What you have to do: Throughout the material, some lines may have the word "status". Count them and give the number only.

═══ Input records ═══

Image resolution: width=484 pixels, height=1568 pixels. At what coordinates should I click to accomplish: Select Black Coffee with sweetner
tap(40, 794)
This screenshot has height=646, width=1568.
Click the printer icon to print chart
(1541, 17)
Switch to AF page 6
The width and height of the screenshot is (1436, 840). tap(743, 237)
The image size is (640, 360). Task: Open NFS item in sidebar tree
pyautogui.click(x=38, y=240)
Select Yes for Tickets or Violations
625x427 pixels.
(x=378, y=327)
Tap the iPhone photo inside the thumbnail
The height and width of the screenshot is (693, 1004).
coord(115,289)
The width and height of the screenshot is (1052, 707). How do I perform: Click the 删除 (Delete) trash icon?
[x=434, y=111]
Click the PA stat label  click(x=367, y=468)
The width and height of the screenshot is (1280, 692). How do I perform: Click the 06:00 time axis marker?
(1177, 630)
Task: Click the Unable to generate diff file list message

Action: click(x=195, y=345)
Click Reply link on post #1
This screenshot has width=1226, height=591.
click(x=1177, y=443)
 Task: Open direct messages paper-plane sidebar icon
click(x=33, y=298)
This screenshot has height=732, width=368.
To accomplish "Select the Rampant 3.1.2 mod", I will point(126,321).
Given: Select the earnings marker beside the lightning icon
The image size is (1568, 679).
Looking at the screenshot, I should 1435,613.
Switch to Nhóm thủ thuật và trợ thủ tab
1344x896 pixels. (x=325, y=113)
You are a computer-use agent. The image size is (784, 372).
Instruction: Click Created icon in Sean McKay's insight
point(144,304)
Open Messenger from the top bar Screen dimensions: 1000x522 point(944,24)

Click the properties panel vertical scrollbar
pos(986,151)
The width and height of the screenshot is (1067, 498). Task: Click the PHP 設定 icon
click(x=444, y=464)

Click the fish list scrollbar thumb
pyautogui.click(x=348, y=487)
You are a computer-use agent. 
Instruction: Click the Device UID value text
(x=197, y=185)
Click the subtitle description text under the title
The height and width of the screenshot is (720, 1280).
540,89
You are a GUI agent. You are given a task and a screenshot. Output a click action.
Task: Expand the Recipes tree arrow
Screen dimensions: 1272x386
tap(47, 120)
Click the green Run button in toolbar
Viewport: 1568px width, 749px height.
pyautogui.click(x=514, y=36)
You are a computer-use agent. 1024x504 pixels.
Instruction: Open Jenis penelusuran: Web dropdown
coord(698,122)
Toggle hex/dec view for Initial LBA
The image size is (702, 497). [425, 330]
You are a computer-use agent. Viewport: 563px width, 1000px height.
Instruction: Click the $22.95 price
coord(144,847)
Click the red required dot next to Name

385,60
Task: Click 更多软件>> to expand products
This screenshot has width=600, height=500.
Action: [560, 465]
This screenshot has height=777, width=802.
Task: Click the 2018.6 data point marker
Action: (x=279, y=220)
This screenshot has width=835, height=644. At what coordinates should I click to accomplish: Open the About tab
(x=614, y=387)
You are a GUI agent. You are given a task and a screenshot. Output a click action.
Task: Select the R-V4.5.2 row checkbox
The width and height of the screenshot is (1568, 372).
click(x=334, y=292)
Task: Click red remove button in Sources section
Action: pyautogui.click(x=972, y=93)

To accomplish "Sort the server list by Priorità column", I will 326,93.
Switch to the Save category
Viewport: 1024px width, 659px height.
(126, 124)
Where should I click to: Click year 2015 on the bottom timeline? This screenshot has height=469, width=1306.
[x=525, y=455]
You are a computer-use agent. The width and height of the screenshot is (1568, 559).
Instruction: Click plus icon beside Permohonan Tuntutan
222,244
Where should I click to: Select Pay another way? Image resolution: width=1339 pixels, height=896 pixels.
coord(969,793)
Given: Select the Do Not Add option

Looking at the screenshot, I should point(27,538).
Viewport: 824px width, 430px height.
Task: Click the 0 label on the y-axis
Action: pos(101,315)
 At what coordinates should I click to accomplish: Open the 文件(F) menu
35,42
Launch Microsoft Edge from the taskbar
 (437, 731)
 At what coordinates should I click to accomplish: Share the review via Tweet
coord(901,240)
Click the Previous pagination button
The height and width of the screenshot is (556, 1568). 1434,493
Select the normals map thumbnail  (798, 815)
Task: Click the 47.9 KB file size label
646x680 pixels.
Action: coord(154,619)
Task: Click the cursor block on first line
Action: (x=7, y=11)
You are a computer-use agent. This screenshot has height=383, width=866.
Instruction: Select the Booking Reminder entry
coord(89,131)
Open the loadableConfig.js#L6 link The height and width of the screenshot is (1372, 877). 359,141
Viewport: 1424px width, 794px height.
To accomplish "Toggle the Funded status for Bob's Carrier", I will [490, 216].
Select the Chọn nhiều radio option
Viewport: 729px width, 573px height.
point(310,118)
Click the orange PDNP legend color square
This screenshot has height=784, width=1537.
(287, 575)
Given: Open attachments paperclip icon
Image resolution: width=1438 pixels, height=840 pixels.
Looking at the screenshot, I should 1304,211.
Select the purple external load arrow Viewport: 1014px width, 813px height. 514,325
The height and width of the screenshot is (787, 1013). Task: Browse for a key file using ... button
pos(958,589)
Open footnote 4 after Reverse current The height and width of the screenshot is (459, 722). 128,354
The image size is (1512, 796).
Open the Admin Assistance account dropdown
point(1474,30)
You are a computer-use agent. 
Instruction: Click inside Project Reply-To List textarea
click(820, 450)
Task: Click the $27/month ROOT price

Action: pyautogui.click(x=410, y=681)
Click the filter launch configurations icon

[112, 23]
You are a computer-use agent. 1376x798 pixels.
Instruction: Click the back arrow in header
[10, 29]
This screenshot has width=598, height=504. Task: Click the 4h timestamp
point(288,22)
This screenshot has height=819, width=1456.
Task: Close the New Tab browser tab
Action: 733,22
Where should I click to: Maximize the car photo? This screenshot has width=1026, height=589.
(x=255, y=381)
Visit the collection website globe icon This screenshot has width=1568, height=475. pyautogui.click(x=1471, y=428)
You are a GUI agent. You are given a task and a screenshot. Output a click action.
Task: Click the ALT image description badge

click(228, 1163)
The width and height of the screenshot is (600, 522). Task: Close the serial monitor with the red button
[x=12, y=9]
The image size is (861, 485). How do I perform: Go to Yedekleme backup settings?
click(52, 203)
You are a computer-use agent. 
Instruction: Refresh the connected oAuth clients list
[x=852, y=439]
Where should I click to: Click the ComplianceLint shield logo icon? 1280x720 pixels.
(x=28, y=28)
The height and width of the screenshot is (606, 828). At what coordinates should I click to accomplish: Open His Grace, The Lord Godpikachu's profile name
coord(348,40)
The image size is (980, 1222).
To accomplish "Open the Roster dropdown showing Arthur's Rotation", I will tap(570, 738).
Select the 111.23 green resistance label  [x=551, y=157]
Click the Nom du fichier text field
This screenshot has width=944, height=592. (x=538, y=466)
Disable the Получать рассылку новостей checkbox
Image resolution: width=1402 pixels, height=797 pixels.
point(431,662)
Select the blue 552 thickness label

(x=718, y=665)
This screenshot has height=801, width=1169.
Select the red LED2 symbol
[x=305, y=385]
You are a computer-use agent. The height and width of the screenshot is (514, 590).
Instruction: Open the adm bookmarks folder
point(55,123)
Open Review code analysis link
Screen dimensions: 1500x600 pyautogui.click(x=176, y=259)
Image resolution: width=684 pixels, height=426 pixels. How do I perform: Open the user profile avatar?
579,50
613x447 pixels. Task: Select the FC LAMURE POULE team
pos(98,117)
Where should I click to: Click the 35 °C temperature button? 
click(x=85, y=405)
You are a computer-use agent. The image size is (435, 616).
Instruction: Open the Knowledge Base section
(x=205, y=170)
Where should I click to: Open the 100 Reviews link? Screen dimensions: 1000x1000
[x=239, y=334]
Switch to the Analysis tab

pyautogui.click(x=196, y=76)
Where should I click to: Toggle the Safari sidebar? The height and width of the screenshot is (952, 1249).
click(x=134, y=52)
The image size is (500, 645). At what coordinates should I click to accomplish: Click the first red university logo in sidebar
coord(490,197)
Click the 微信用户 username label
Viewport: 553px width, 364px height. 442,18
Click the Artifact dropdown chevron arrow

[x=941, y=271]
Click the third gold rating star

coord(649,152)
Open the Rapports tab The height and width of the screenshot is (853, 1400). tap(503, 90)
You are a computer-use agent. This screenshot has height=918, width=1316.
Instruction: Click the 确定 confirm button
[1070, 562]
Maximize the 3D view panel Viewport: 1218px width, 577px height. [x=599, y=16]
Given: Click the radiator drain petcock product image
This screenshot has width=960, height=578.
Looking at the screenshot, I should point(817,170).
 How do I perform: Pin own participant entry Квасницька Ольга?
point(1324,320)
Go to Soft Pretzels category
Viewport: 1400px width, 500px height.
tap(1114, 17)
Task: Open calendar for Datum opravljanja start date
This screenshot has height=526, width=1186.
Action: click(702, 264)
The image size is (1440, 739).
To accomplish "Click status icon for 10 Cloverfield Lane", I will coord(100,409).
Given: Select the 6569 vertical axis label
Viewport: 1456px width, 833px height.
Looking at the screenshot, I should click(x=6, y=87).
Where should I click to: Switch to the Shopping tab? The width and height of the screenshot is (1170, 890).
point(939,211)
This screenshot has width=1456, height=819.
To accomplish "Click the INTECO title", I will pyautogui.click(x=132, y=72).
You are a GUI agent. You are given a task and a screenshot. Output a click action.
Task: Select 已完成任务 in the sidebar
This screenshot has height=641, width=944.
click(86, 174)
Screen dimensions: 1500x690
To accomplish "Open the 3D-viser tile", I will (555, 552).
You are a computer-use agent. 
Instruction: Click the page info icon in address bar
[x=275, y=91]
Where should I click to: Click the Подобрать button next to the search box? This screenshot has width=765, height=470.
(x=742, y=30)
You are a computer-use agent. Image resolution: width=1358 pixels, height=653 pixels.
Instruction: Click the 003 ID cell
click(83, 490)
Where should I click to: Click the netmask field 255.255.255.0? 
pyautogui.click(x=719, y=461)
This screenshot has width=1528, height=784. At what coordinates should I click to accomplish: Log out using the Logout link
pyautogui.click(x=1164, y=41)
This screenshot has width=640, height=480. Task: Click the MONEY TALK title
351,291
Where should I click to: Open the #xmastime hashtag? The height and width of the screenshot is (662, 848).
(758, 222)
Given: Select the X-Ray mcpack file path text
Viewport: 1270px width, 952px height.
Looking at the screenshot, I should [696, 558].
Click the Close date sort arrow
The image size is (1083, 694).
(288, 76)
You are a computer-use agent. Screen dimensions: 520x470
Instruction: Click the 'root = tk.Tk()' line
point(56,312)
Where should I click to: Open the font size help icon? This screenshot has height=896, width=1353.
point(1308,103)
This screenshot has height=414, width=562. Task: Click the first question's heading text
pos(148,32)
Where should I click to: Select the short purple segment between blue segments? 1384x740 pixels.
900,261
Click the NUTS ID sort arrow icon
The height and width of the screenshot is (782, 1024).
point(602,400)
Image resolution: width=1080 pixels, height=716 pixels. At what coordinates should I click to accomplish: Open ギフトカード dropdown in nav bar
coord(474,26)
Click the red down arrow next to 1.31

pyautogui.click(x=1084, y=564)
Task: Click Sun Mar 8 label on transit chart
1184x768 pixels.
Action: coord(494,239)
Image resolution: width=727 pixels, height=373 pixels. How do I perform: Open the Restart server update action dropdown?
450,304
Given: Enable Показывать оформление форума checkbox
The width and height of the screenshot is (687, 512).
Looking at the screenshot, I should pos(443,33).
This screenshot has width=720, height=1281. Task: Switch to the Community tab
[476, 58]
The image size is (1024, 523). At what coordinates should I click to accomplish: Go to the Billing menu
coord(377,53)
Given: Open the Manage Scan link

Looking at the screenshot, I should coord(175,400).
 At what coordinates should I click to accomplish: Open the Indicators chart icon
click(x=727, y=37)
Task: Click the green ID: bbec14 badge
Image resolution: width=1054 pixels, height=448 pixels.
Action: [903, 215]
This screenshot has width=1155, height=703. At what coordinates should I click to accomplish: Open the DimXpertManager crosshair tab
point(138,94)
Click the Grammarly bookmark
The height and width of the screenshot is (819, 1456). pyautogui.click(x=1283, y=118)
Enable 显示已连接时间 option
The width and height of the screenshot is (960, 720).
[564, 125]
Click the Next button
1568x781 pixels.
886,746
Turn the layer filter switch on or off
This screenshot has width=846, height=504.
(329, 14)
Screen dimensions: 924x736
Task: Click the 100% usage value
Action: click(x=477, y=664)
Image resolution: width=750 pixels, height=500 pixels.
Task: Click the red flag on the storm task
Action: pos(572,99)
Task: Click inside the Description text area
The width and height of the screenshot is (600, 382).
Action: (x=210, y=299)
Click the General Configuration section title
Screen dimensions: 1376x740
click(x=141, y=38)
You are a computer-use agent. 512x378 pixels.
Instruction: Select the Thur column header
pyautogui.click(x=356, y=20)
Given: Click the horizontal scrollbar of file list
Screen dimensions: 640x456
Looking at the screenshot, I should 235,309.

═══

Task solution: 2